* _Исходный фрагмент_:
════════

Во время путешествия по Амазонке я несколько раз имел возможность убедиться, что бразильский каучук еще не окончательно сошел со сцены. На стоянках нашего судна лесные жители предлагают наряду с разнообразными плодами, шкурками животных и бразильскими орехами большие черные комья каучука, которые ни с чем нельзя спутать.
Согласно статистическим данным, плантации на Востоке дают каучука почти в пятьдесят раз больше, чем бассейн Амазонки. Однако по качеству дикий каучук превосходит каучук, который получают на плантациях и на мировом рынке ценится дороже. Старый ветеран никак не соглашается признать себя ни на что не годным и по-прежнему приносит небольшой доход Бразилии.

════════

* _Записанные данные_:

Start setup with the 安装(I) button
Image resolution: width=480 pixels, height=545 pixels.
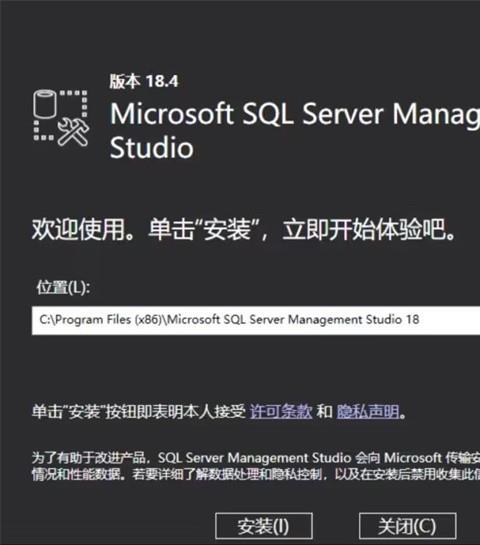tap(264, 526)
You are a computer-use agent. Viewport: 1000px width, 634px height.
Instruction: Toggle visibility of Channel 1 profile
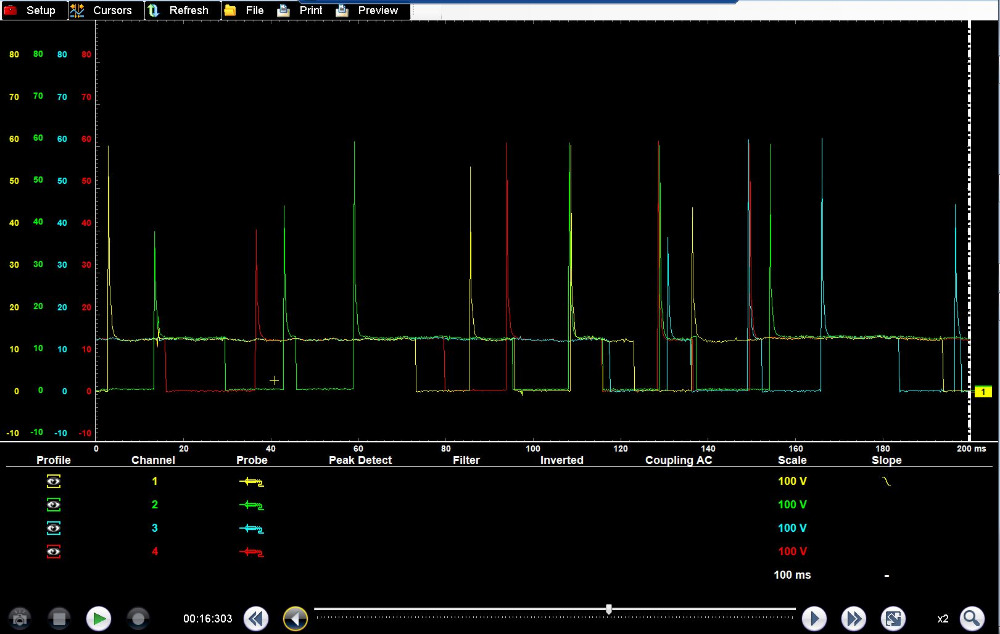(x=54, y=481)
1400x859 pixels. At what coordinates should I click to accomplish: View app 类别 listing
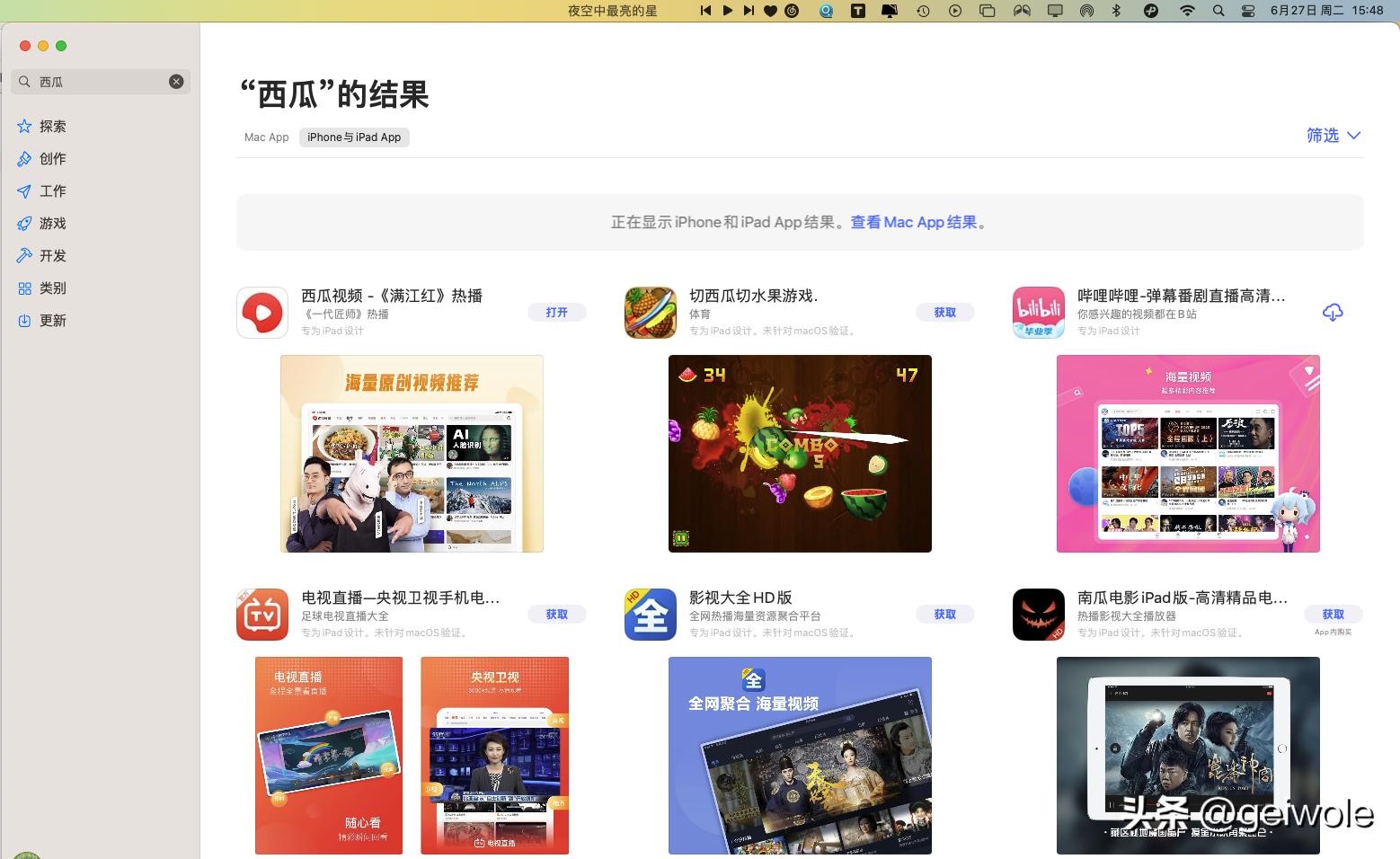click(51, 288)
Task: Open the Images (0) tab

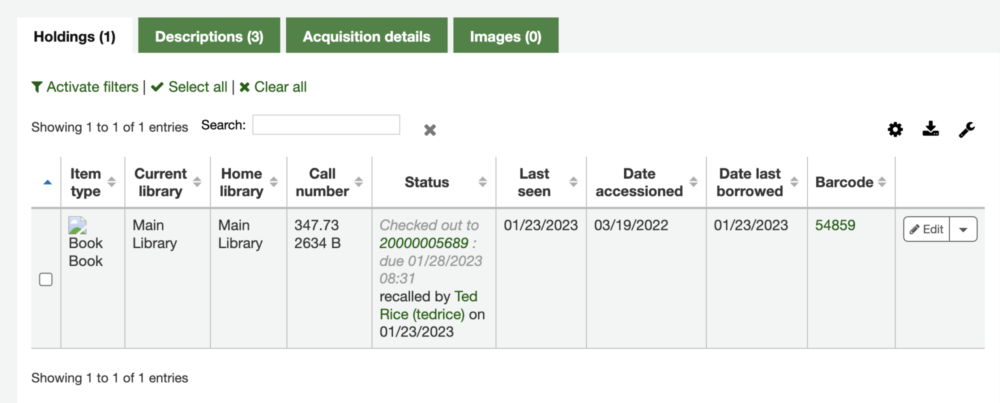Action: click(505, 37)
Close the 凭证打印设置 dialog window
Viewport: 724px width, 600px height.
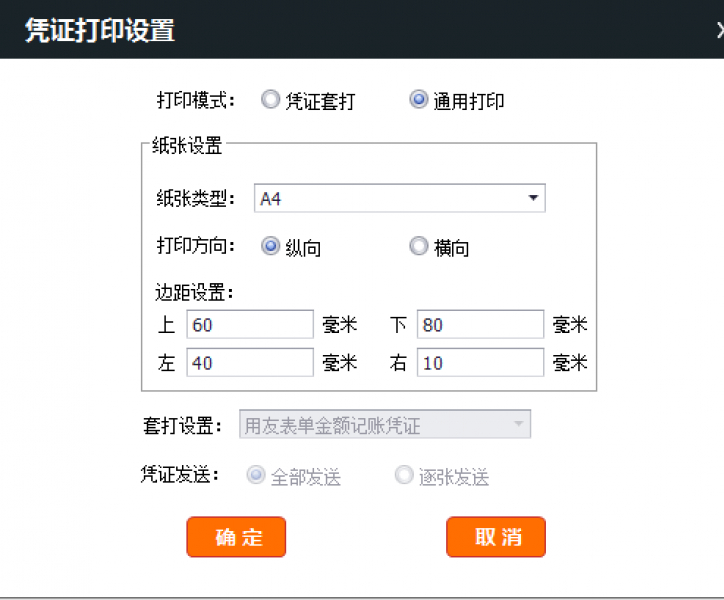click(x=719, y=30)
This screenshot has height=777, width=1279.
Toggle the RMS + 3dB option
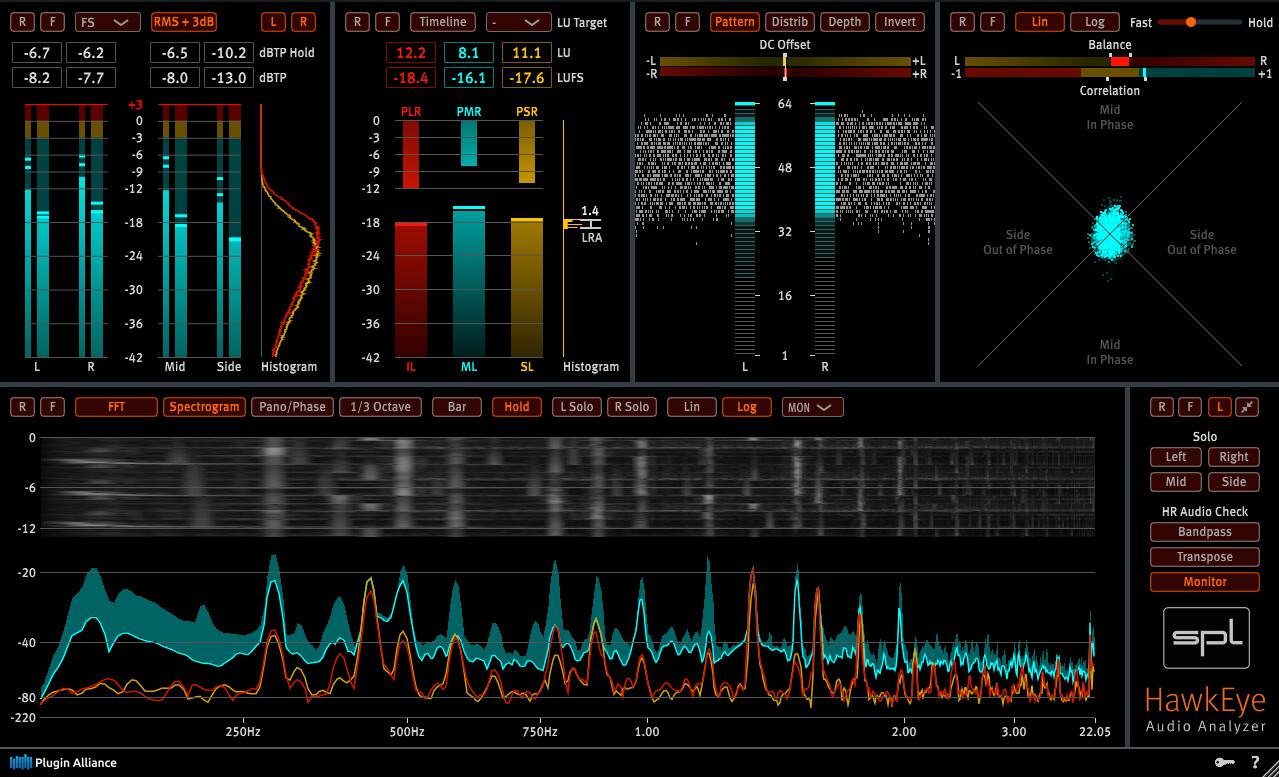184,21
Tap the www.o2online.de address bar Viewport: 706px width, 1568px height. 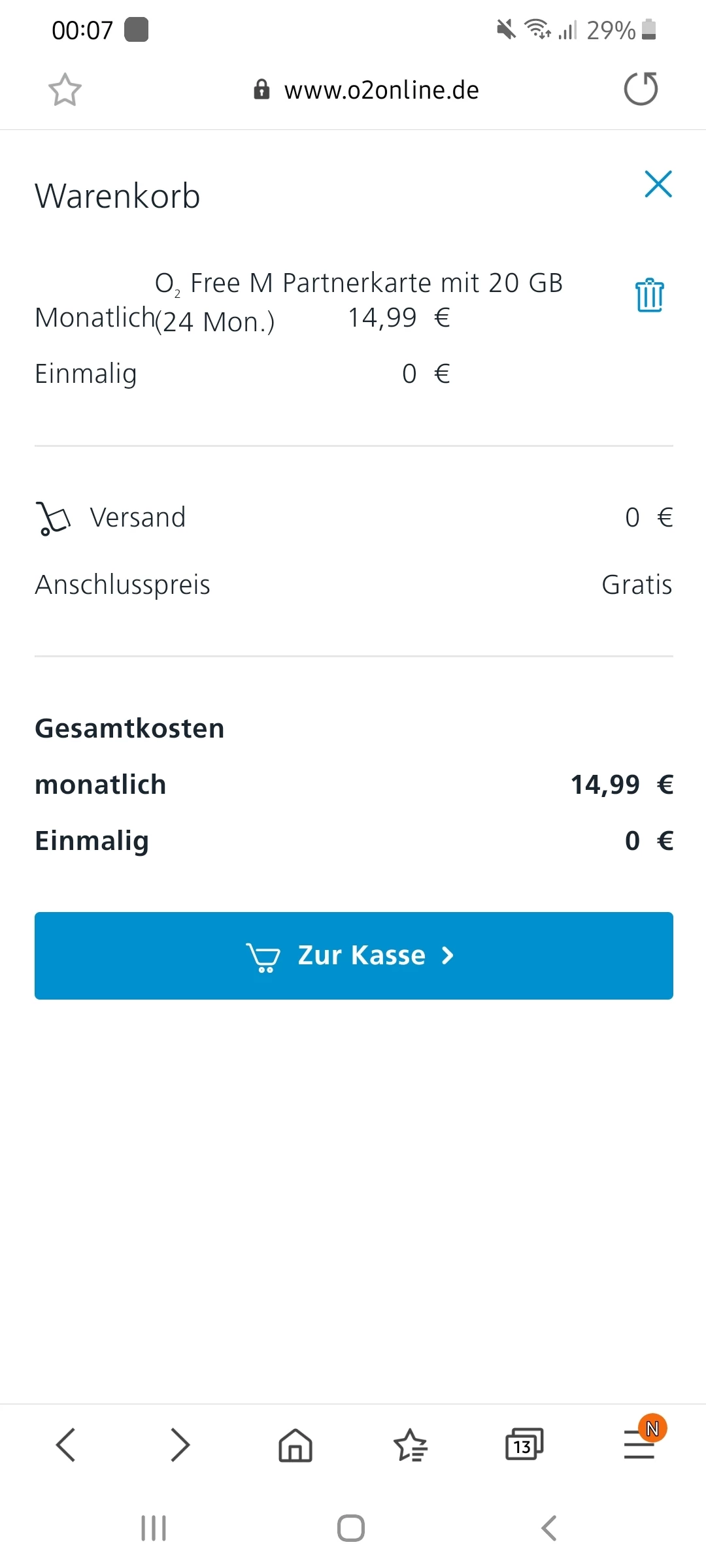381,90
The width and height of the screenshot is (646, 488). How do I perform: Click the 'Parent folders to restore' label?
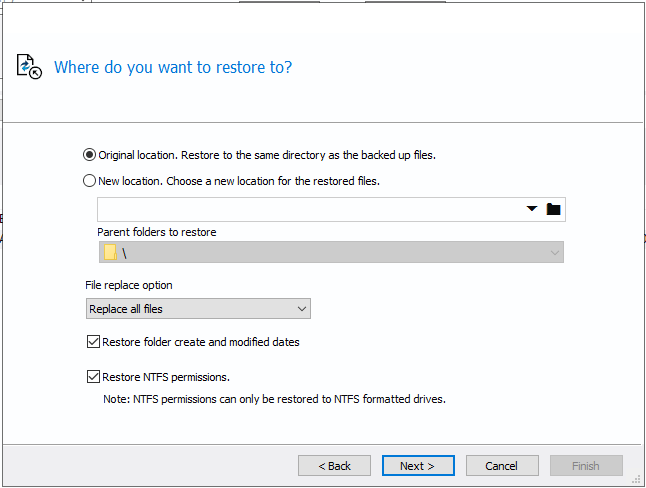pos(156,232)
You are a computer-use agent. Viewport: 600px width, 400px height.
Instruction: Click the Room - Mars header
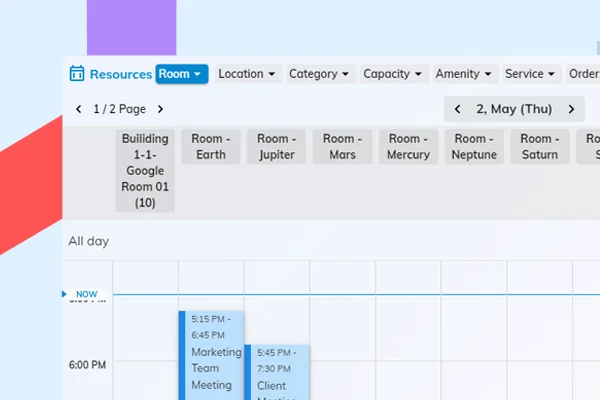coord(342,147)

════════

* _Задания для выполнения_:
• 1. Во сколько раз, согласно тексту о каучуке Амазонки, плантации на Востоке дают каучука больше, чем бассейн Амазонки?
• 2. Обновите отрывок текста о каучуке Амазонки от слов «Согласно статистическим данным, плантации» до слов «небольшой доход Бразилии.» включительно, заменив «Старый ветеран» на «Давний участник».

* _Ответы по заданиям_:
• 1. Почти в пятьдесят раз.

• 2.
Согласно статистическим данным, плантации на Востоке дают каучука почти в пятьдесят раз больше, чем бассейн Амазонки. Однако по качеству дикий каучук превосходит каучук, который получают на плантациях и на мировом рынке ценится дороже. Давний участник никак не соглашается признать себя ни на что не годным и по-прежнему приносит небольшой доход Бразилии.